Pouco antes do serial killer Charles Manson morrer em 2017, aos 83 anos, Tarantino já havia anunciado que usaria a história do líder de uma seita dos anos 1960 em seu novo longa. Chegou-se a pensar que a trama seria inteiramente sobre Manson, mas o misterioso homem é apenas um ponto na narrativa. Importante, pelo que se sabe.
Manson era uma espécie de guru que dizia ser a reencarnação de Jesus. Liderou uma seita de hippies formada em sua maioria por mulheres, que cumpriam o duplo papel de discípulas e amantes do "líder". Eles acabaram se instalando no Rancho Spahn, em Los Angeles, lugar que serviu de set de filmagens para diversos bangue-bangues. Só que Manson escondia um desejo: ser um cantor e compositor de sucesso. Apresentou algumas músicas suas ao produtor Terry Melcher, que acabou renegando seu trabalho. Melcher era o dono na mansão em morava um casal-símbolo na Hollywood da época: o diretor polonês Roman Polanski e sua esposa, a atriz Sharon Tate, considerada uma musa do cinema por sua beleza.
Com ímpetos racistas e uma inspiração delirante em mensagens cifradas que ele dizia ouvir na discografia dos Beatles, em especial O Álbum Branco (1968), Manson imbuiu-se da certeza de que deveria armar uma guerra civil entre brancos e negros. Liderou seus seguidores para cometer assassinatos e, desse jeito, tentar incriminar o movimento negro.
— Meu técnico de som me contou que chegou a dar carona para Charles Manson. Todo mundo de Los Angeles daquele tempo tem uma história. Queria fazer um filme que fosse uma pintura: linda no centro e embolorada nas bordas, até que uma hora o bolor se espalha — contou Tarantino em recente entrevista ao Fantástico, justificando a inclusão no filme do assassino mais famoso do século 20.
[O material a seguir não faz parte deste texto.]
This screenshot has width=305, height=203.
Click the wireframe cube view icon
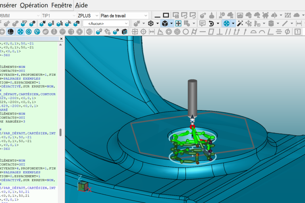click(x=151, y=23)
Na madrugada de 9 de agosto de 1969, quatro integrantes da seita saíram do Rancho Spahn e seguiram até a mansão em que vivia Polanski, em Beverly Hills. Mataram todas as pessoas que encontram na casa: amigos do diretor e funcionários da mansão, além de Sharon, com apenas 26 anos e grávida de oito meses. Polanski estava em uma filmagem na Europa. O assassinato tornou-se um dos grandes mistérios do século 20 e uma espécie de produto cultural daquela época, ainda que maculado.
No filme, Manson é interpretado pelo ator Damon Herriman. Em seus passeios por Los Angeles, Rick Dalton e Cliff Booth cruzam com a turma do guru, sempre rodeado de mulheres. Uma dessas garotas é Pussycat, papel de Margaret Qualley, a quem o dublê (Brad Pitt) dá uma carona até o rancho em que ela vive com uma comunidade que inclui o tal "Charlie".
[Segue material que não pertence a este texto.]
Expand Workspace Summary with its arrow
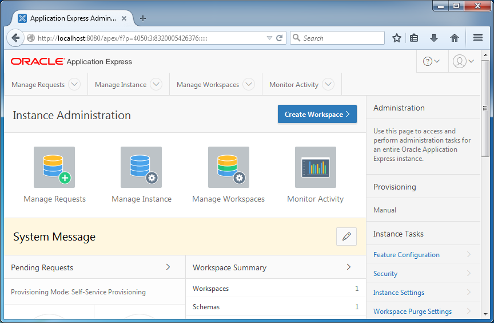This screenshot has width=494, height=323. 348,267
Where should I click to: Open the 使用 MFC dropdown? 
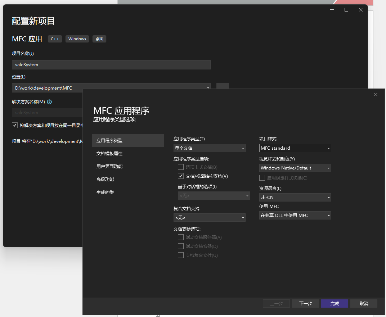click(x=295, y=216)
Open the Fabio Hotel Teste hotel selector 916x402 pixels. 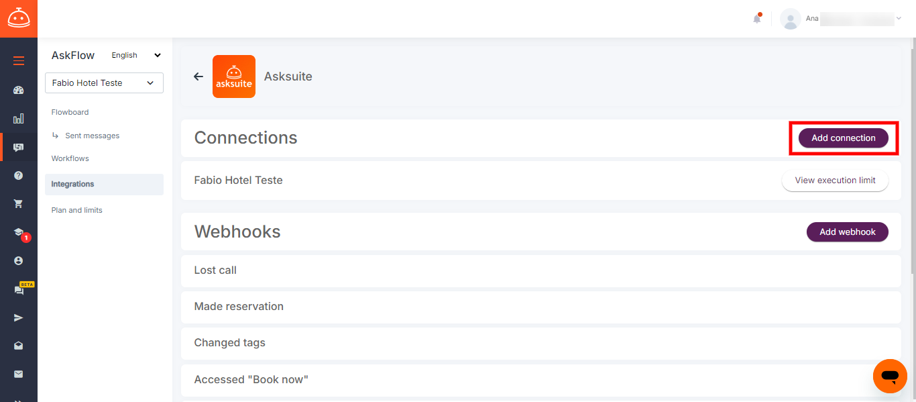pos(104,83)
Na mesma entrevista ao Fantástico, DiCaprio refletiu sobre o papel de Manson na desconstrução do ideal preconizado por aqueles jovens americanos.
— Eu sou de Los Angeles, filho de hippies. E Manson representou o fim do idealismo e da inocência hippie que meus pais achavam que o mundo poderia vir a ser. E meus pais ainda falam desse tempo, que continua fascinando gerações — disse o ator.
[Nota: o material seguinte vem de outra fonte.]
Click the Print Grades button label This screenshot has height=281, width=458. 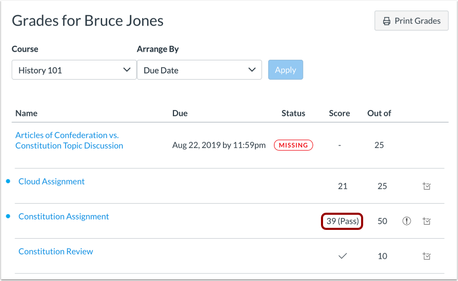(417, 21)
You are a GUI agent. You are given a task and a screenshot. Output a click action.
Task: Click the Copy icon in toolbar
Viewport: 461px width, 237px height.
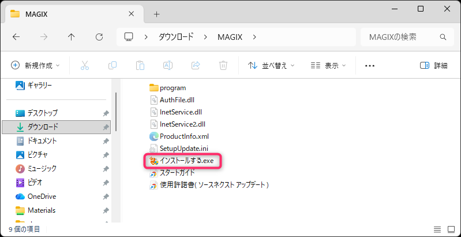point(113,65)
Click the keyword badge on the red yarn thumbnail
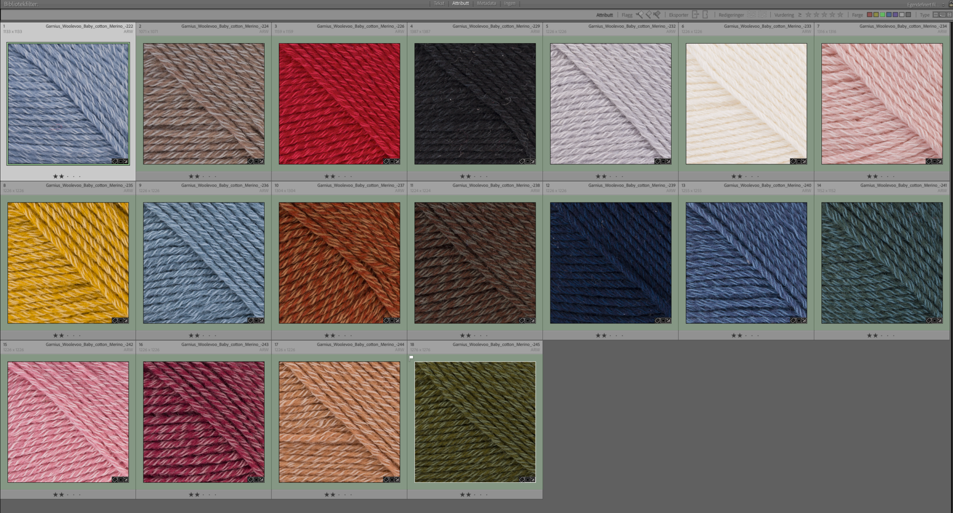953x513 pixels. [x=386, y=162]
Mesmo que esteja em declínio, Rick Dalton tem como vizinhança um casal ilustre: os próprios Roman Polanski e Sharon Tate. No filme, ela é interpretada por uma atriz cujo talento e beleza têm hoje o mesmo reconhecimento que Tate ganhou em sua época: Margot Robbie, estrela de Eu, Tonya (2017) e O Lobo de Wall Street (2013). O diretor polonês é vivido por Rafał Zawierucha.
Tarantino queria que a personagem de Margot Robbie fosse além da imagem de uma vítima do assassino Manson.
— Fiz muita pesquisa sobre ela e fiquei apaixonado. Aparentemente, era uma pessoa incrivelmente doce. Todo mundo que a conhece conta a mesma história, sobre essa pessoa terna. No filme, nós dirigimos com ela por Los Angeles, fazendo algumas tarefas. Eu queria mostrar estes momentos de Sharon antes do assassinato, para que começássemos a pensar nela como mais do que só uma vítima — disse, em entrevista ao Entertainment Weekly.
Irmã de Sharon Tate, Debra Tate aprovou ao papel e elogiou a pesquisa feita para compor a personagem.
– Ela realmente me comoveu a ponto de me convencer de que era Sharon. Ela fez um trabalho tão maravilhoso que, para mim, pessoalmente, a visita foi muito curta. Eu tive minha irmã de novo diante de mim, e foi uma visita muito curta – disse ela à Vanity Fair.
Outro ícone que entra na homenagem de Tarantino à Hollywood é o praticante de artes marciais e ator Bruce Lee, que naquela época ainda engatinhava no cinema, mas já havia interpretado o icônico papel de Kato na série de televisão O Besouro Verde.
Admirador de artes marciais (vide Kill Bill), Tarantino coloca Bruce Lee (Mike Moh) para lutar com o dublê vivido por Brad Pitt justamente no set de O Besouro Verde. Assim como o resto da trama, pouco se sabe sobre a cena, mas a filha do astro das artes marciais deu declarações dizendo que não gostou da forma como o pai foi representado.
Shannon Lee disse ao site The Wrap que se sentiu "desconfortável" ao ver Bruce retratado de um jeito "ofensivo". De acordo com ela, o pai sempre evitava entrar em brigas e sofreu muito preconceito por ser asiático.
— Ele parece um idiota arrogante e cheio de exibicionismo. E não como alguém que teve que batalhar três vezes mais duro do que qualquer uma daquelas pessoas, para conseguir o que para alguns veio naturalmente. Fiquei muito desconfortável sentada no cinema ouvindo as pessoas rirem do meu pai — reclamou Shannon.
Tarantino foi cuidadoso na escolha do elenco que faria essa representação de Hollywood. Prova disso é que escolheu os dois atores-galãs mais prestigiados do atual meio cinematográfico: DiCaprio e Pitt, ambos na meia-idade.
Mas há outros nomes interessantes. Filha de Uma Thurman, estrela de Pulp Fiction (1994) e Kill Bill (2003 e 2004), Maya Hawke é uma garota flower power na trama — uma sugestão curiosa de Tarantino, já que a atriz de 20 anos que faz sucesso na incensada Stranger Thingsrepresenta o novo na indústria audiovisual agora liderada pelas séries.
Outro grande nome daquela época, o ator Steve McQueen é interpretado por Damian Lewis (de Homeland). Al Pacino, astro dos atros, ator de super produções que renovaram Hollywood como O Poderoso Chefão (1972), Um Dia de Cão (1975) e Scarface (1983) faz uma aparição como o agente de Rick Dalton.
— Ontem à noite vimos dois filmes de Rick Dalton. Era tanto tiro! Adoro isso, sabe. Muitas mortes — diz um nostálgico e envelhecido Al Pacino em um dos trailers de Era Uma Vez Em... Hollywood.